Shaw grabbed a rebound off of a missed 3-point shot. Then, she scored the go-ahead basket from the paint to break a 27-27 tie. The Wildcats went on to pull off a 31-27 win over YSE, a team from Belgium.

“I didn’t realize how close the game was,” said Shaw, who led the Wildcats in rebounds with 288 last year. “I just put it up and it went in. That really helped.”

Shaw was one of 18 MCHS players – 10 girls and eight boys – who participated in the MCHS girls-boys doubleheader against YSE at Ballew & Snell Court. The girls and boys played against the Belgians for the second time. They first squared off in 2019.

“That’s so crazy,” Shaw said. “They come to Montgomery, which is a small town. But I was looking forward to it. It’s fun. It’s something completely different.”

Seniors Carson Flake and Carissa Doyle, juniors Maddy Queathem, Claire Cobb, Morgan Koch and Madi Polston and sophomores Aliviah Fischer, Atlanta Kobusch and Karla Gonzalez also played for the MCHS girls team, which won 20 games and captured Eastern Missouri Conference and district titles last year.

Shaw said she was impressed with the Belgians’ aggressive style of play. They stormed to a 6-0 lead until MCHS rallied to tie the game at 25-25 after regulation.

“They’re a lot tougher than what I expected them to be,” Shaw said. “They’re a really good team. They’re really nice, but they play with intensity.”


The boys team lost 54-29 to the Belgians in the second game of the doubleheader. Seniors Alex Hartman and Zak Rodgers, junior Landon Massey, sophomores Sean Rodgers and Jay Rodgers and freshmen Chase Queathem, Adrian Combs and Jake Stellwagon were the representatives for the Wildcats, who lost four players from last year’s team that won 17 games and a district title.

“We have a really young squad with not much experience,” Hartman said. “We lost a lot of minutes from last year with that senior class gone. Our team chemistry, at this point, is higher than I have ever seen.”

MCHS boys head coach Scott Kroeger said playing against the Belgians will help prepare his squad for next winter.

“It was a really good experience for our boys,” Kroeger said. “I had a lot of kids getting some experience against some really good competition, especially with some of the guys we don’t have here. It’s really good for them to get those kinds of reps.”

The YSE basketball program is playing against teams from all over the Midwest. After the contest with the Wildcats, the Belgians visited the University of Missouri-Columbia. All of the players are staying with families in Hermann.

YSE manager Koenraad Van Herzeele said his teams enjoyed their visit to Montgomery County.

“We like it,” he said. “It’s a nice gym. They’re good teams. It’s a friendly game with good basketball.”

Three years ago, Kroeger was contacted by YSE to set up an exhibition contest with his boys team.

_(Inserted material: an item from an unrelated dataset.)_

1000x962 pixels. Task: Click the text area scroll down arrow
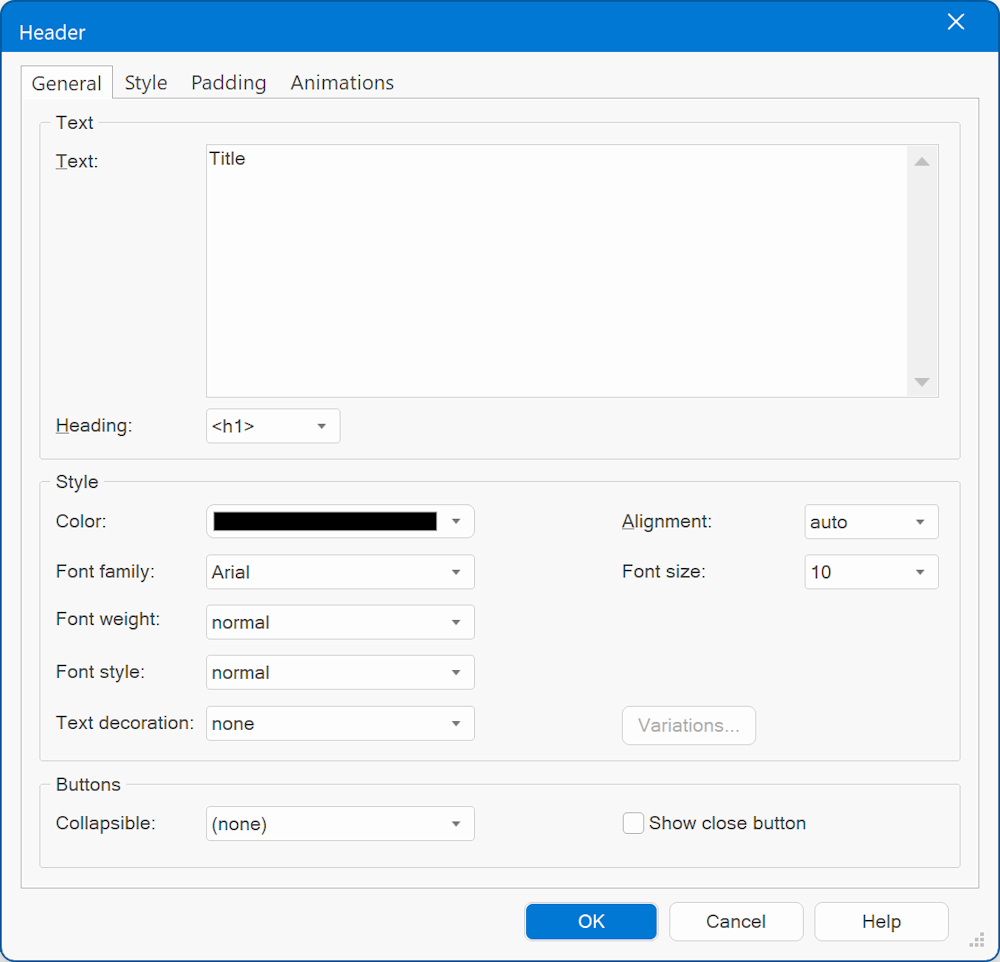(x=922, y=382)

“They wanted to add another team to the schedule and they got a hold of me,” Kroeger said. “We made it work. That summer was the first time they ever did it with the boys.”

MCHS and YSE made plans to have a girls-boys doubleheader in 2020 and 2021, but the contest was canceled both years due to the COVID-19 pandemic.

Hartman said he was happy to compete against the Belgians in his final high school basketball season.

“Just playing with them and hearing the way they talk was just fun,” Hartman said. “I haven’t played against that my whole life.”

The boys and girls games were played in two 20-minute halves. Each half was played under a running clock until the two-minute mark.